Daniel Jones earned his first “good job” from Pat Shumur on Friday.
The sixth overall selection in this year’s draft made his on-field debut for the Giants at their rookie minicamp, looking about as poised and polished as possible.
“He did a good job,” Shurmur said after the workout. “It’s a lot for a quarterback, especially coming into an NFL system. I thought he did a good job today . . . It’s square one for all of the players, and especially for the quarterback it’s super important because you’re really directing everybody from the snap count to the huddle count and so on.”
Shurmur said evaluating quarterbacks at rookie minicamps is like evaluating them at Senior Bowl practices. On the first day, they are just getting used to their receivers, so there are bound to be plenty of rough spots. (Interestingly enough, Jones did struggle in his first Senior Bowl practice in January before rebounding to be named MVP of the game.)
“The second day, things start to smooth out a little bit,” Shurmur said.
One of the noticeable features in Jones’ game was his ability to throw on the move. He completed several passes while rolling to his right or his left, and threw one nice pass while moving the pocket and shuffling rather than sprinting out.
“I think he’s a guy who can execute well from the pocket but he’s also got a good set of legs so he can move around,” Shurmur said. “Boots, naked, some of the things we did with Eli [Manning]. A quarterback’s mobility is very very important in today’s game . . . Typically, if you are going to have a long drive or score a touchdown, the quarterback needs to do something with his legs on that drive, whether it’s move in the pocket, scramble -- sometimes scramble and make a throw, sometimes scramble and throw it away, sometimes scramble and slide.

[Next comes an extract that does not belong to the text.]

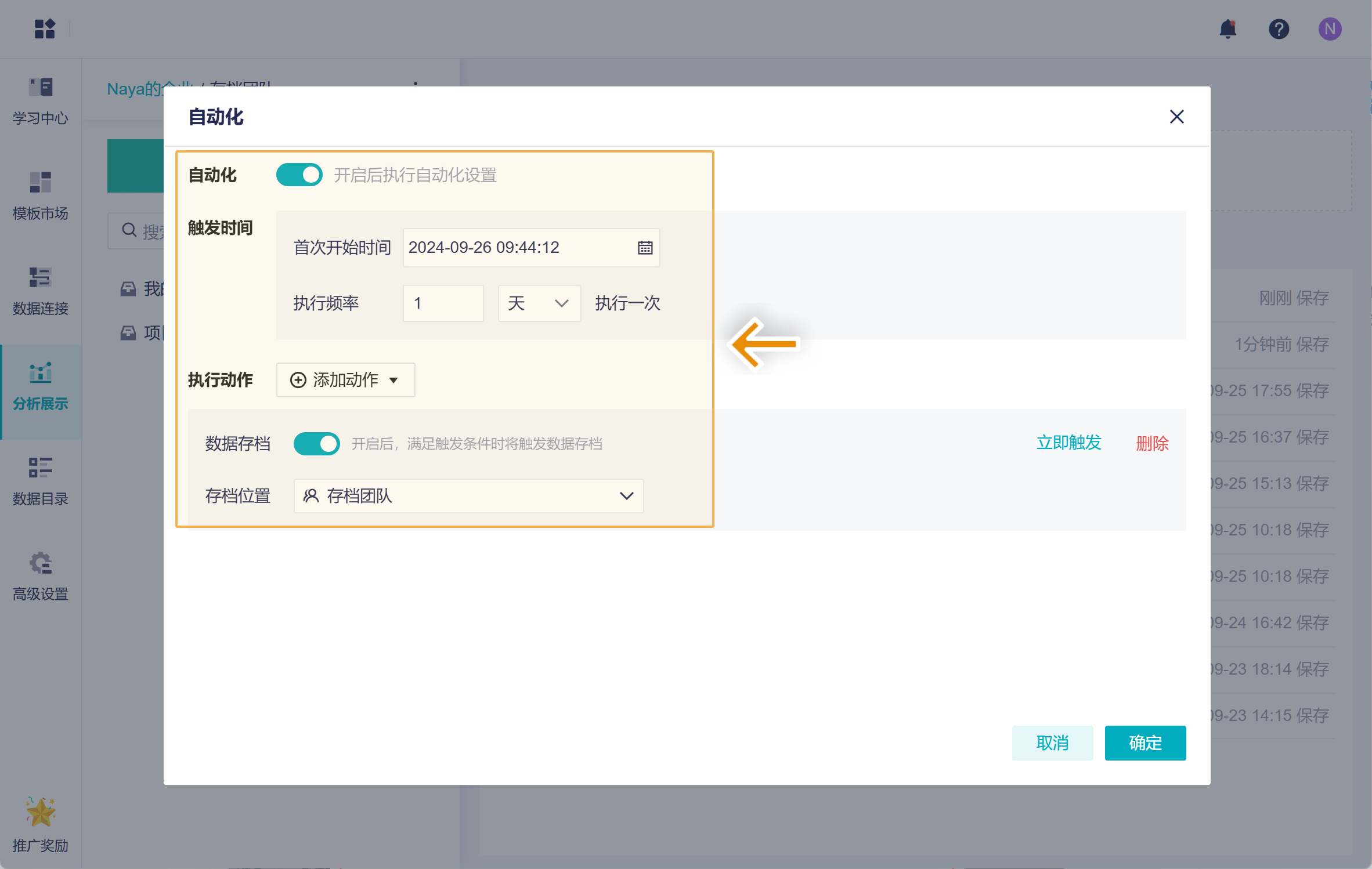Click the 立即触发 link
The image size is (1372, 869).
tap(1068, 443)
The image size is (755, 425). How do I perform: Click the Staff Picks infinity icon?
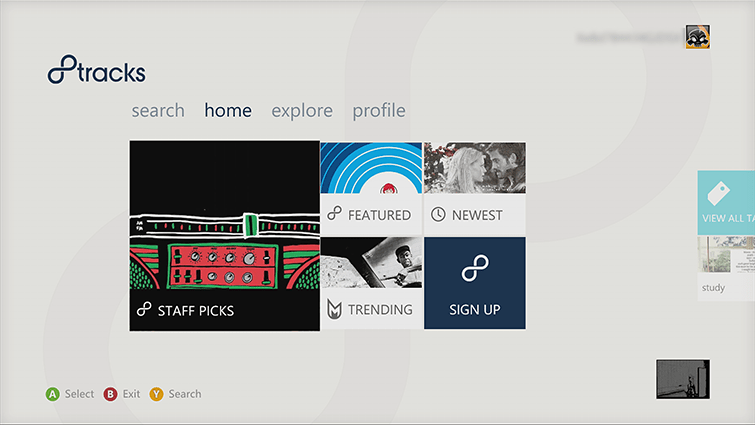pyautogui.click(x=144, y=311)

A quarterback and his ability to use his legs is very important.”
Jones seems to give that to the Giants, and a lot more of it than Manning.
Jones wasn’t flawless, but he certainly was better than Manning’s ignominious first practice at his rookie minicamp, when he scattered footballs around the field and looked completely lost.
“Time will tell, but this is a very accomplished, very talented, very smart young man who gets it,” Shurmur said of Jones. “He worked extremely hard yesterday and today.”
Now he’ll have to do it tomorrow, too.
Slayton starts slow, then rebounds
One player who did not have a strong start to his rookie minicamp was wide receiver Darius Slayton. The fifth-round pick from Auburn dropped three passes from Jones in the first half of the practice. Slayton rebounded, though, and came up with several nice catches in the second half.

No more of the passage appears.